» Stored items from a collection
▬▬▬▬▬▬▬▬▬▬
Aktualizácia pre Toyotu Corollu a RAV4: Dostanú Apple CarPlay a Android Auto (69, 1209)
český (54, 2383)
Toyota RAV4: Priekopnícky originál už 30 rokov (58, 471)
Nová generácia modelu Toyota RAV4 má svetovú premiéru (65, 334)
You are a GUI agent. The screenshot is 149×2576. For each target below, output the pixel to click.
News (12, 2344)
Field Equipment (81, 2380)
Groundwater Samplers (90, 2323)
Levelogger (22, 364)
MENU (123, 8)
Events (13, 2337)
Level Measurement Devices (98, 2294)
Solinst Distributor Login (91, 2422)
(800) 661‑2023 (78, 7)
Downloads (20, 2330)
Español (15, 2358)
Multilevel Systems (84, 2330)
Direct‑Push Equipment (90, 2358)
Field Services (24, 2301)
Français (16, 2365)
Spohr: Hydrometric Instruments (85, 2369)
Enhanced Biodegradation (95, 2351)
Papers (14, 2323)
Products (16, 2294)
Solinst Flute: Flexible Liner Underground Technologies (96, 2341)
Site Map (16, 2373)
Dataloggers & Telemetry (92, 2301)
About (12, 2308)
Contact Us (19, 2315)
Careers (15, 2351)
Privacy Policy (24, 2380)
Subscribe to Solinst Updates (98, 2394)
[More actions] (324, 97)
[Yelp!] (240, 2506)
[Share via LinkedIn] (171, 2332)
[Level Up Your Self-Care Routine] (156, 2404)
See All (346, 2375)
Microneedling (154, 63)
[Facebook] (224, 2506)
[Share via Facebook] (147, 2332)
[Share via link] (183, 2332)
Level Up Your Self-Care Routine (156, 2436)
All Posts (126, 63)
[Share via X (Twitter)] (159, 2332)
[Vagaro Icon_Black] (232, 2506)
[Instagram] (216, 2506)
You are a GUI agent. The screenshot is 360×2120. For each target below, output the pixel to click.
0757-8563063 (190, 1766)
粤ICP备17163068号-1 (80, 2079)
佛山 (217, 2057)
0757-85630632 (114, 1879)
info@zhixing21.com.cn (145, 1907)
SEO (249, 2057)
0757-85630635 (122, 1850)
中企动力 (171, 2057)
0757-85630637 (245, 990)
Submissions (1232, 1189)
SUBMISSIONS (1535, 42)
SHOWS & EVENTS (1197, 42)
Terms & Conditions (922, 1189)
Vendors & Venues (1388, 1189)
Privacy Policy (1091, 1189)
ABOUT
▬▬▬▬▬▬▬▬▬▬
» Aim of the task
When you reach this point, go back and write out each record above exactly.

» Result below
Aktualizácia pre Toyotu Corollu a RAV4: Dostanú Apple CarPlay a Android Auto (69, 1209)
český (54, 2383)
Toyota RAV4: Priekopnícky originál už 30 rokov (58, 471)
Nová generácia modelu Toyota RAV4 má svetovú premiéru (65, 334)
You are a GUI agent. The screenshot is 149×2576. For each target below, output the pixel to click.
News (12, 2344)
Field Equipment (81, 2380)
Groundwater Samplers (90, 2323)
Levelogger (22, 364)
MENU (123, 8)
Events (13, 2337)
Level Measurement Devices (98, 2294)
Solinst Distributor Login (91, 2422)
(800) 661‑2023 (78, 7)
Downloads (20, 2330)
Español (15, 2358)
Multilevel Systems (84, 2330)
Direct‑Push Equipment (90, 2358)
Field Services (24, 2301)
Français (16, 2365)
Spohr: Hydrometric Instruments (85, 2369)
Enhanced Biodegradation (95, 2351)
Papers (14, 2323)
Products (16, 2294)
Solinst Flute: Flexible Liner Underground Technologies (96, 2341)
Site Map (16, 2373)
Dataloggers & Telemetry (92, 2301)
About (12, 2308)
Contact Us (19, 2315)
Careers (15, 2351)
Privacy Policy (24, 2380)
Subscribe to Solinst Updates (98, 2394)
[More actions] (324, 97)
[Yelp!] (240, 2506)
[Share via LinkedIn] (171, 2332)
[Level Up Your Self-Care Routine] (156, 2404)
See All (346, 2375)
Microneedling (154, 63)
[Facebook] (224, 2506)
[Share via Facebook] (147, 2332)
[Share via link] (183, 2332)
Level Up Your Self-Care Routine (156, 2436)
All Posts (126, 63)
[Share via X (Twitter)] (159, 2332)
[Vagaro Icon_Black] (232, 2506)
[Instagram] (216, 2506)
You are a GUI agent. The screenshot is 360×2120. For each target below, output the pixel to click.
0757-8563063 (190, 1766)
粤ICP备17163068号-1 (80, 2079)
佛山 (217, 2057)
0757-85630632 (114, 1879)
info@zhixing21.com.cn (145, 1907)
SEO (249, 2057)
0757-85630635 (122, 1850)
中企动力 (171, 2057)
0757-85630637 (245, 990)
Submissions (1232, 1189)
SUBMISSIONS (1535, 42)
SHOWS & EVENTS (1197, 42)
Terms & Conditions (922, 1189)
Vendors & Venues (1388, 1189)
Privacy Policy (1091, 1189)
ABOUT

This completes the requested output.